Was the research process something you really got into knowing this is based on true events?
When you’re working on it as an actor, it had less to do with me obsessing about the facts than why he found it so fun. I think Robert found it actually fun. I think that’s what’s hard for people to understand is that this man enjoyed searching for this person, whereas a cop would have done it because it was his job, or a journalist would have done it, as it was his job. He really had fun. It was like a kid at a candy store kind of, which I thought of an interesting duality or an interesting juxtaposition to your normal detective story.
What was it like working with a director like David Fincher, who is so well known for his visual style?
I think his visual style definitely takes precedence. As you can see in the movie it’s an extraordinary vision. I think this movie in particular was different for him in that he wanted to be more for the actors. And he gave us a space in which we could work. But he knows what he wants; he’s very clear about it and in a lot of ways that discipline’s sort of like working on Shakespeare. You have to stay within the iambic pentameter; you have to stay within the rules, but within those rules I think are amazing discoveries.
Do you feel that audiences are ready for a return to this more in-depth look at character and plot?
I don’t know. I hope they are. I think what’s interesting about this is, like I said, you have these sort of gruesome murders that go along and I think that – at least for me as an audience member – keeps me up. That keeps me interested and then the character stuff, the story stuff, fills it all in.
What was it like working with Mark Ruffalo?

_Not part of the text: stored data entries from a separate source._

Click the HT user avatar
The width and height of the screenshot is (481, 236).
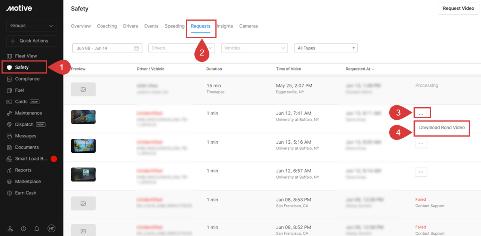(x=51, y=228)
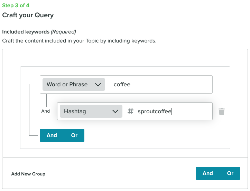Add an And condition inside the keyword group
The height and width of the screenshot is (191, 250).
tap(52, 135)
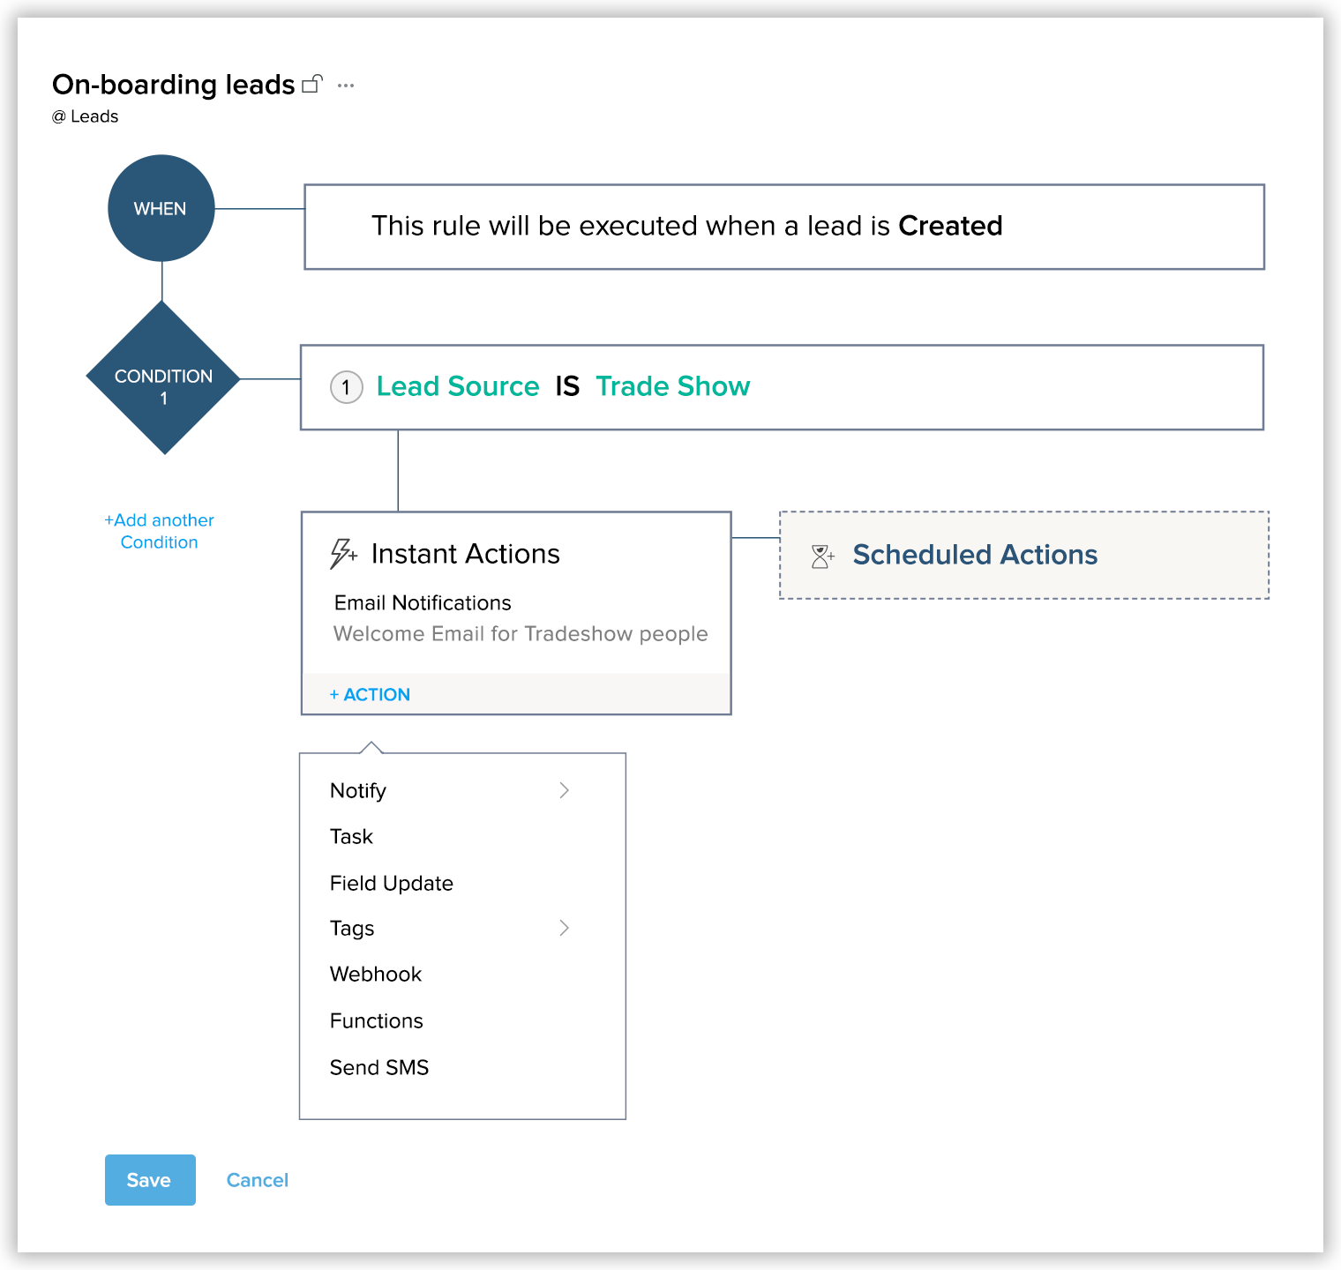Click the numbered badge 1 in the condition

(x=347, y=387)
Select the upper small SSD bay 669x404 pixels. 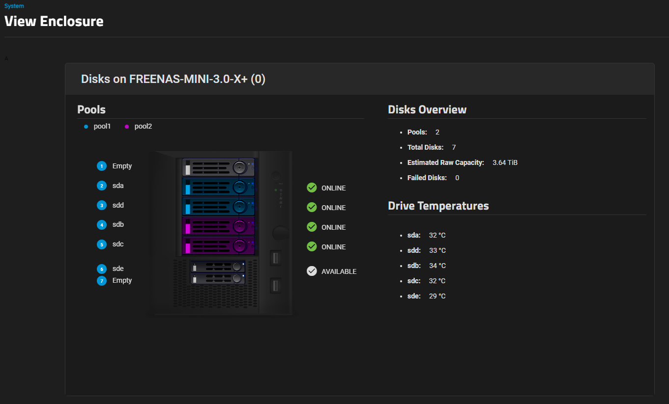(218, 267)
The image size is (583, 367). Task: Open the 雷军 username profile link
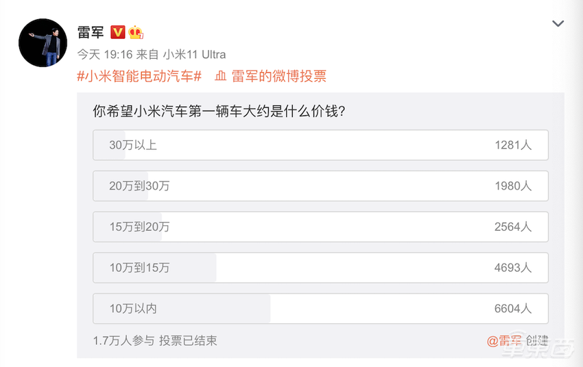click(x=90, y=32)
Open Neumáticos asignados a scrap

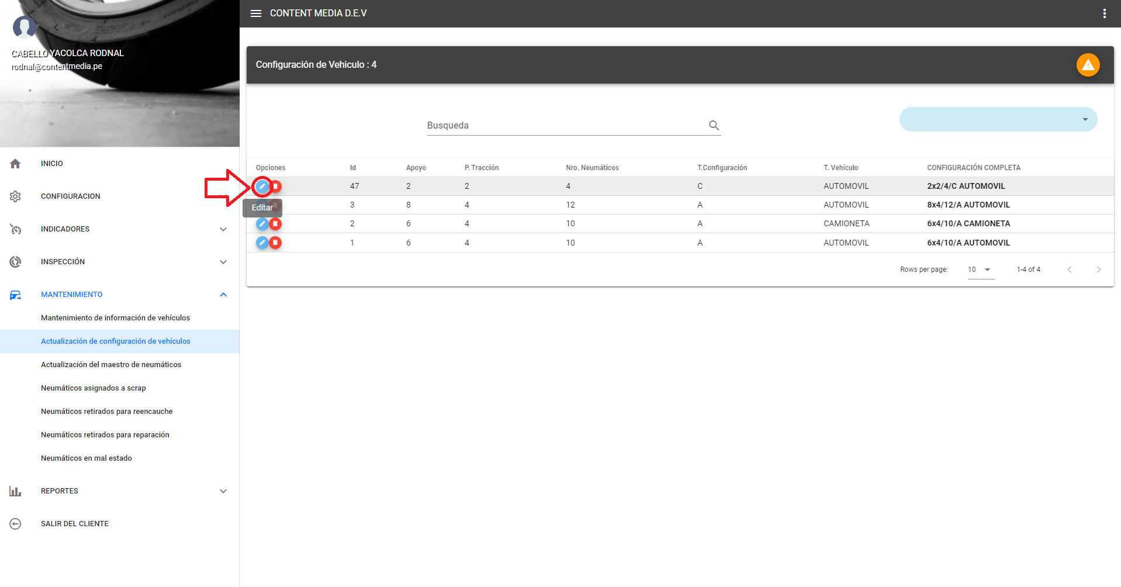(94, 388)
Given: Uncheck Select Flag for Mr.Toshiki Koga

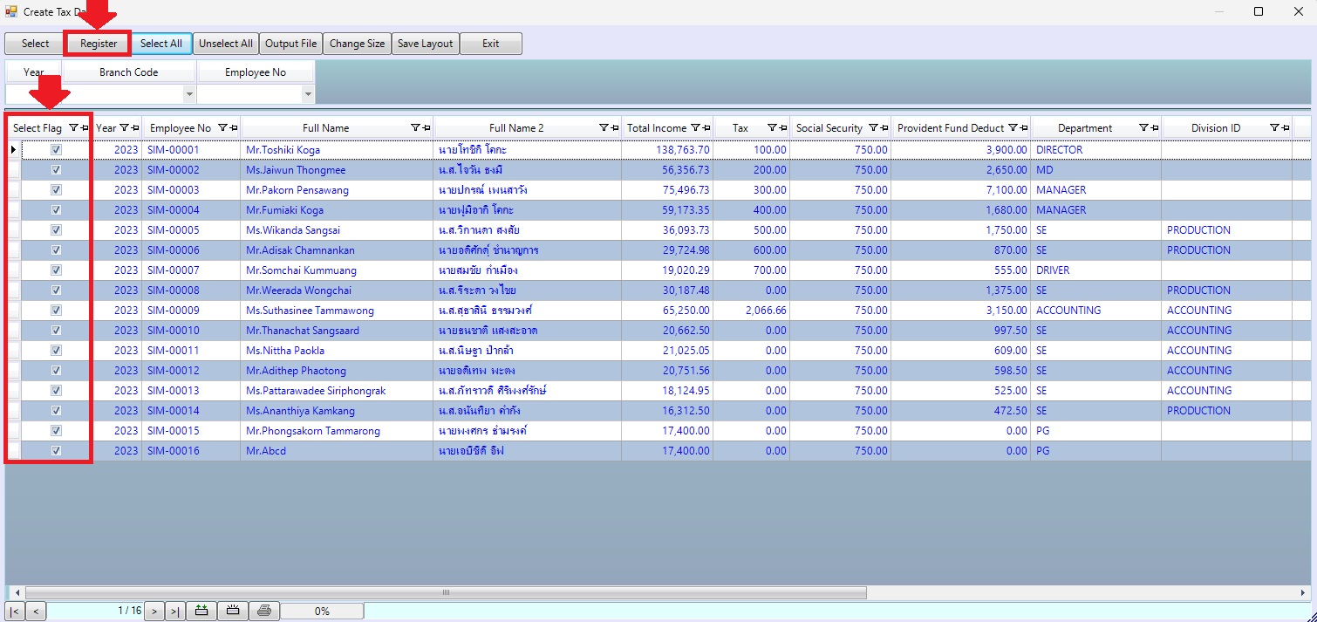Looking at the screenshot, I should coord(57,150).
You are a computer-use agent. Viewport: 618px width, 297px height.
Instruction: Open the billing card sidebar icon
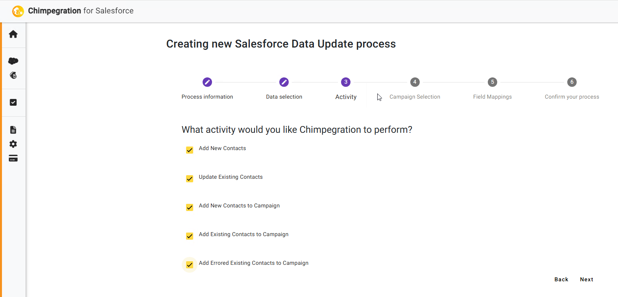[13, 158]
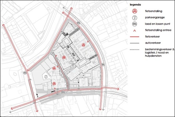Screen dimensions: 175x117
Task: Click the red fietsverkeer line sample in legend
Action: coord(135,37)
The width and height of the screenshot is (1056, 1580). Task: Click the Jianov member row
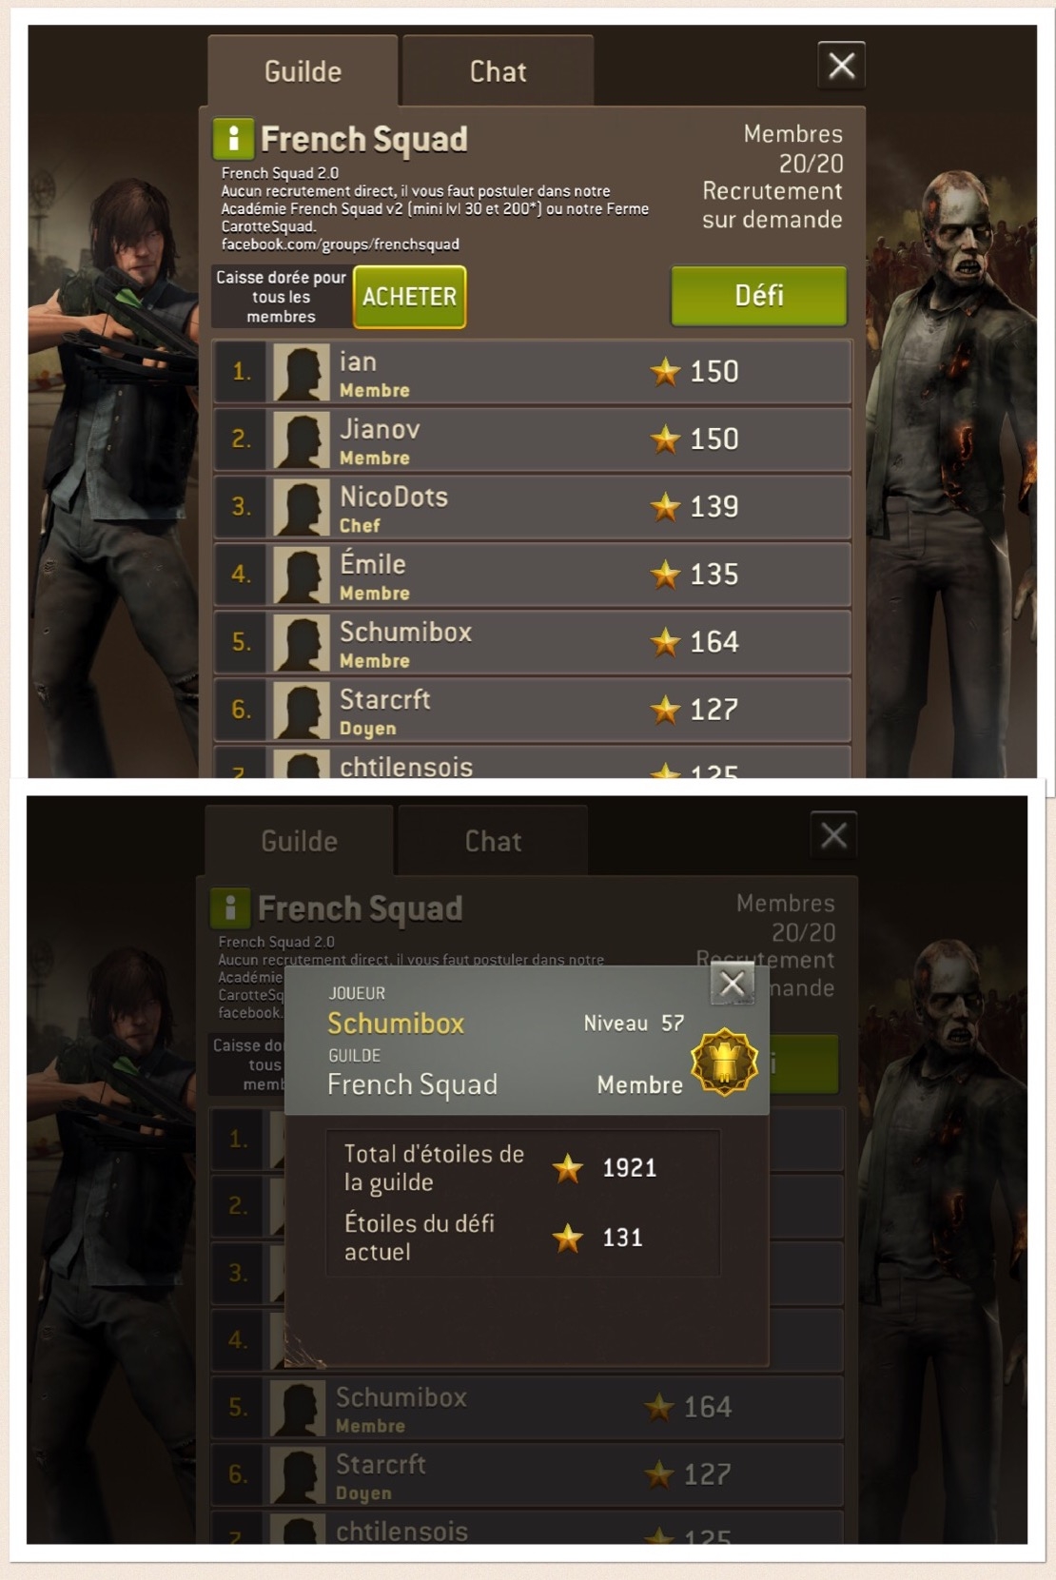tap(532, 439)
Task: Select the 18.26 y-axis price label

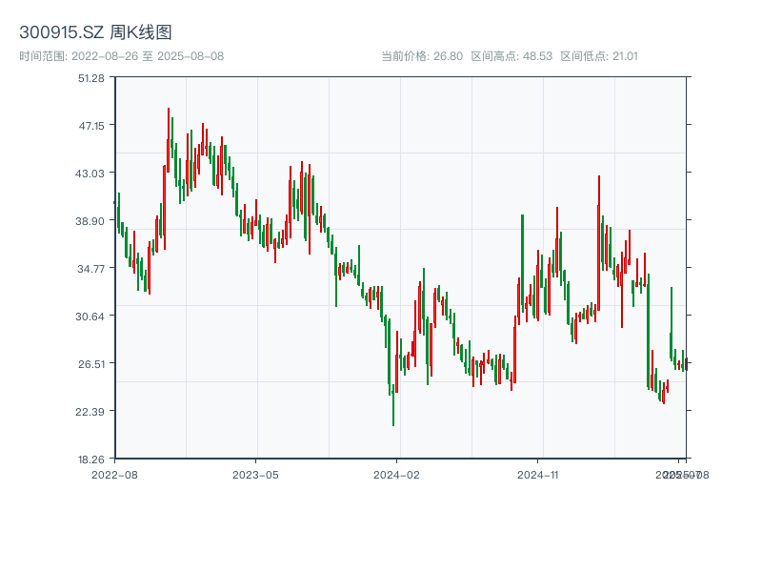Action: [x=91, y=459]
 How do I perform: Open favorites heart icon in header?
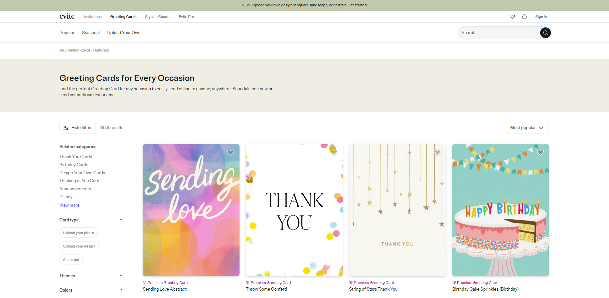point(512,17)
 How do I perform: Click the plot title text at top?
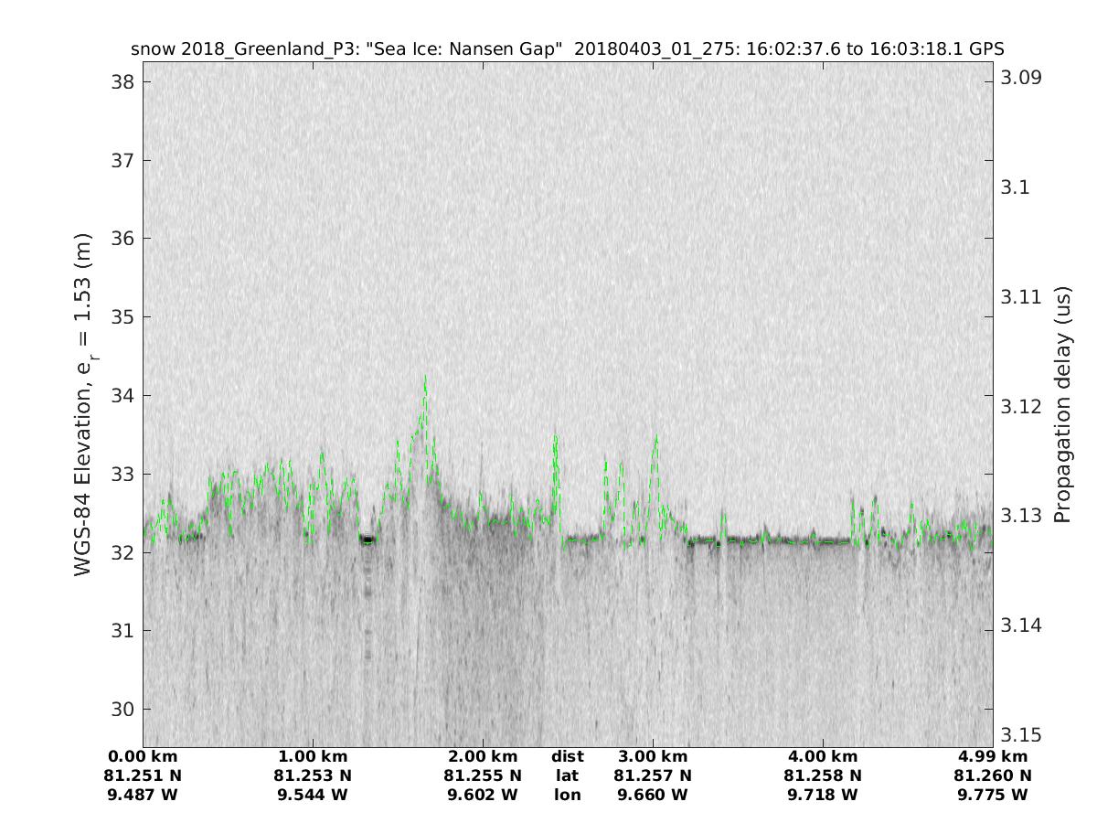click(567, 48)
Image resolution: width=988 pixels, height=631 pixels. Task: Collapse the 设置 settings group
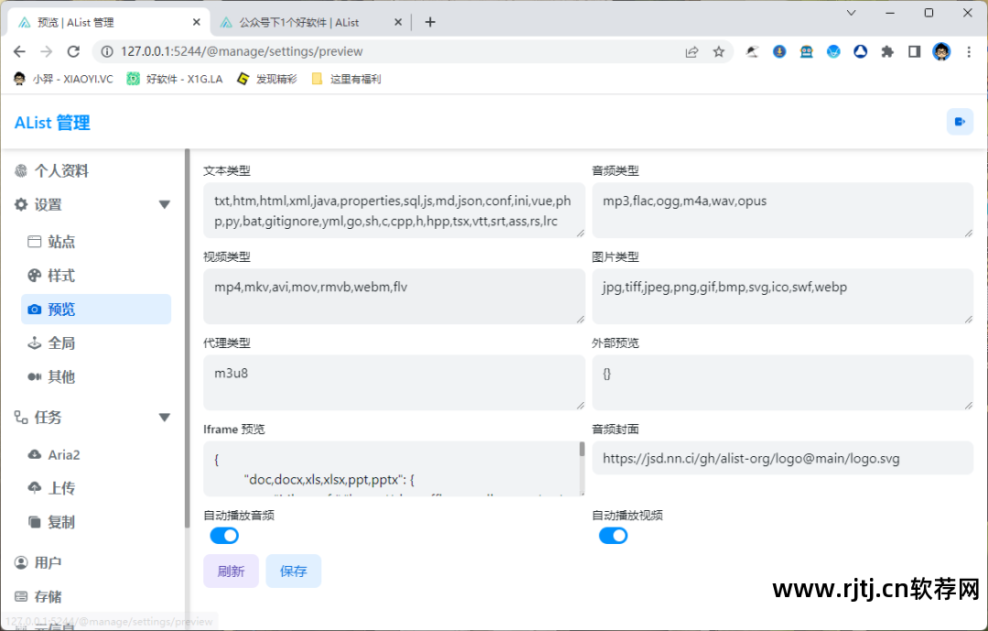point(165,205)

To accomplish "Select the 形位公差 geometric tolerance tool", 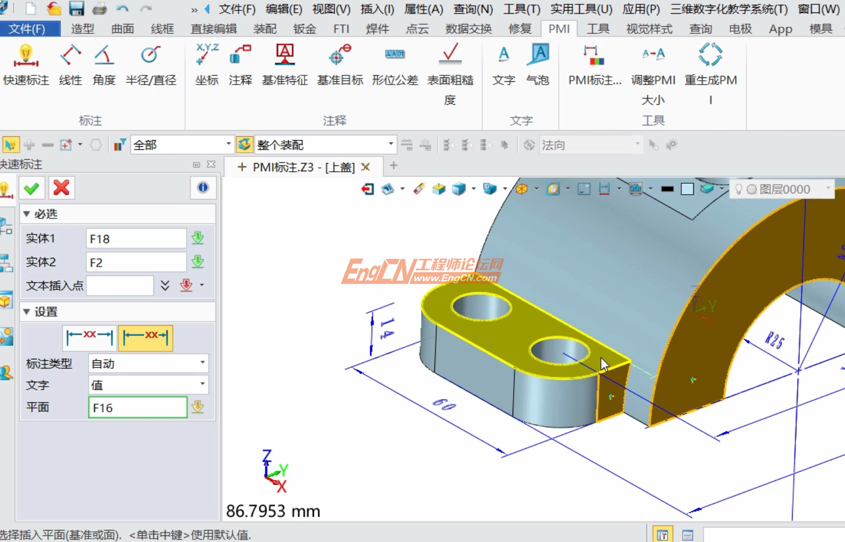I will tap(394, 65).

Well, we only have a couple of scenes together. David’s put together a kind of unlikely trio. And with Mark and with Robert [Downey, Jr.], they’re highly experienced, much more experienced than I, andI was learning from them every day. I mean, particularly, Robert I worked with a lot more, so Robert’s sort of like working in the eighth dimension. He’s sort of like Tinkerbell. He’s like the court jester kind of dancing around you all the time but constantly inspiring. Just imagine Robert with buckets and buckets full of inspiration, handing them over to everybody he works with and as an actor it’s extraordinary.
You have so much dialogue and so much screen time in this film. Was that grueling for you as an actor?
We shot non-CGI movie in six and a half months, 110-day schedule, where you’re talking most of the time and it’s a story about finding a serial killer. It was grueling in terms of the mindset you had to be in. And particularly with David, there’s a sense in his movies that there’s an interesting numbness in them. I think that comes from him. There’s something in him and I think his process brings that out, too. The takes he does and the way he does it forces you into this sort of state and within that state is a David Fincher movie.
I think it’s interesting for the people involved because there are some people who revel in it and there’s some people who are disturbed by it. And we worked on it for six months. But the audience gets to experience it for two and half hours, which I think is a big jolt to you when you’re in that world. I don’t know if I would ever want to go back into the Zodiac world again but it’s quite a world to be in.